Given information:
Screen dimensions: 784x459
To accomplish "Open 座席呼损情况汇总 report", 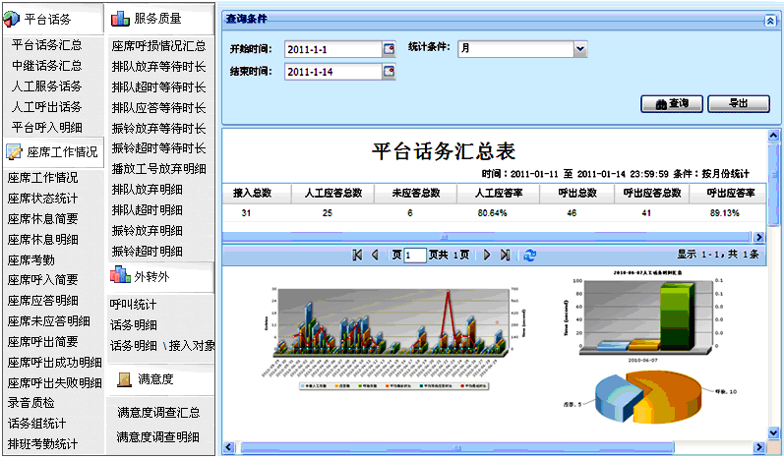I will (x=158, y=45).
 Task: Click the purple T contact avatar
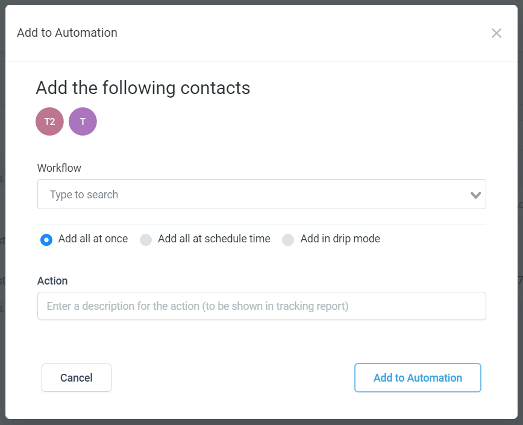coord(83,121)
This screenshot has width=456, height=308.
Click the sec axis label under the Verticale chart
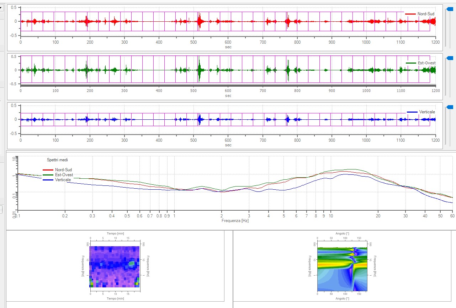point(228,145)
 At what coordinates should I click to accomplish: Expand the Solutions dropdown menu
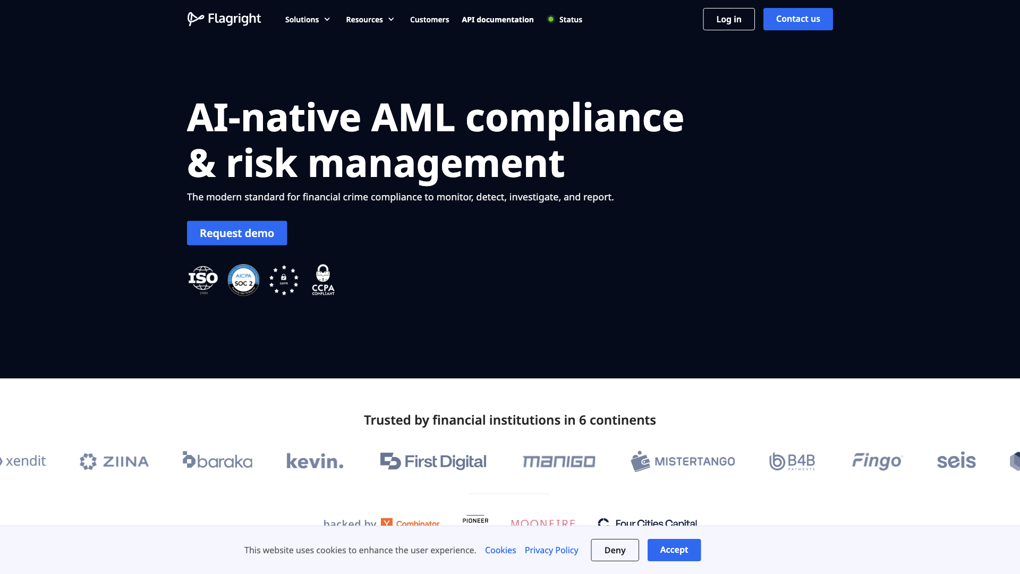[x=308, y=19]
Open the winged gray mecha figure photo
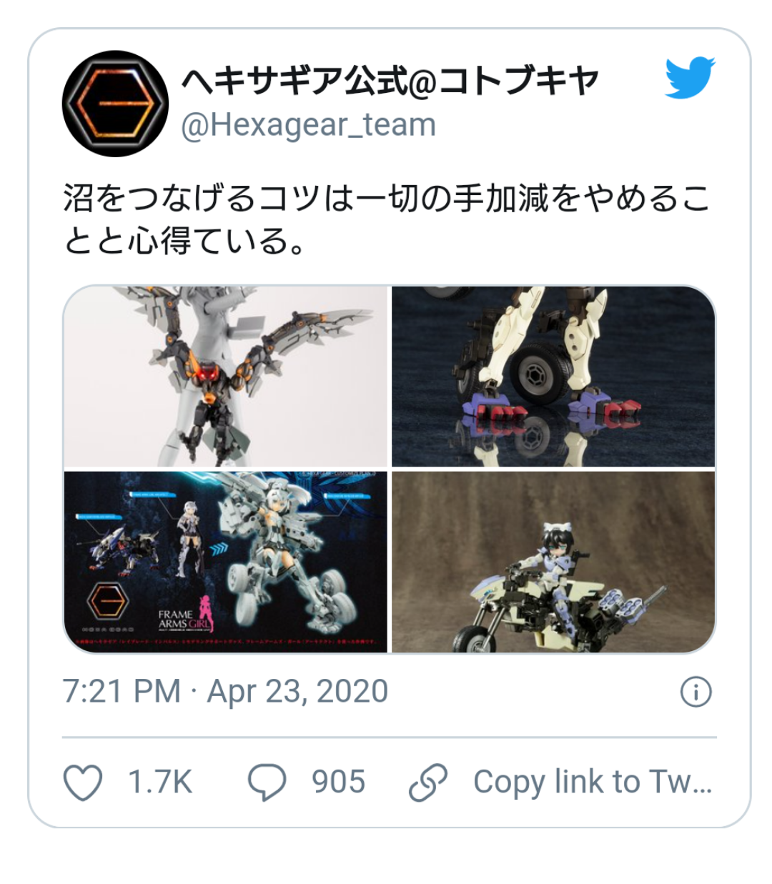The height and width of the screenshot is (884, 772). click(x=225, y=376)
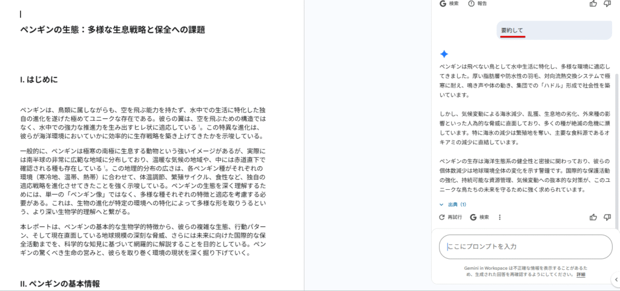Screen dimensions: 620x291
Task: Open the three-dot more options menu
Action: 500,217
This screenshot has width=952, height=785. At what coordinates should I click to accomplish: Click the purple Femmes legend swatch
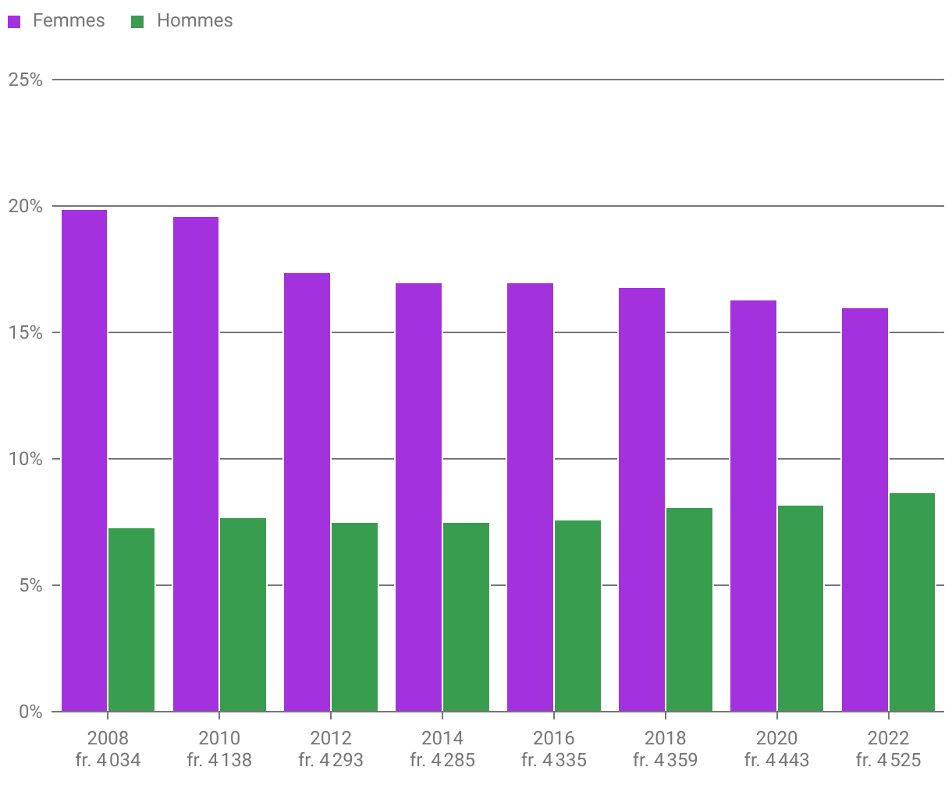pos(14,22)
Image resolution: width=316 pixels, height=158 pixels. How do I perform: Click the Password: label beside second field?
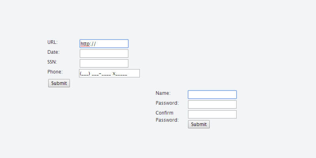pos(167,103)
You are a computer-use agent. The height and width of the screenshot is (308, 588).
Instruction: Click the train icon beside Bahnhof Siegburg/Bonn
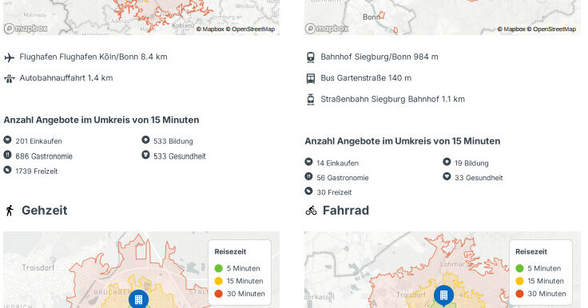pyautogui.click(x=311, y=57)
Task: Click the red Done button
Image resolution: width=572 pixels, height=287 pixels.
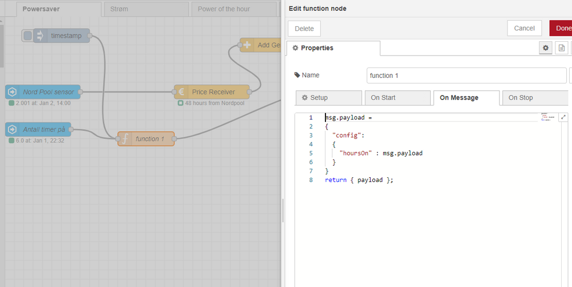Action: [562, 28]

Prompt: Beginning with the line that holds "Task: Click the purple T contact avatar", return each line through the end of the records above exactly. Do not include pictures.

Result of this task:
 Task: Click the purple T contact avatar
coord(83,121)
This screenshot has width=456, height=308.
Click the sec axis label under the Verticale chart
point(228,145)
 At what coordinates should I click to accomplish: Expand the Solutions dropdown menu
[x=308, y=19]
Open the winged gray mecha figure photo
The height and width of the screenshot is (884, 772). click(x=225, y=376)
Screen dimensions: 620x291
Task: Open the three-dot more options menu
Action: 500,217
This screenshot has width=952, height=785. At what coordinates should I click to accomplish: Click the purple Femmes legend swatch
pos(14,22)
Image resolution: width=316 pixels, height=158 pixels. How do I perform: Click the Password: label beside second field?
pos(167,103)
You are a computer-use agent. The height and width of the screenshot is (308, 588).
Instruction: Click the train icon beside Bahnhof Siegburg/Bonn
pyautogui.click(x=311, y=57)
Task: Click the red Done button
Image resolution: width=572 pixels, height=287 pixels.
Action: [562, 28]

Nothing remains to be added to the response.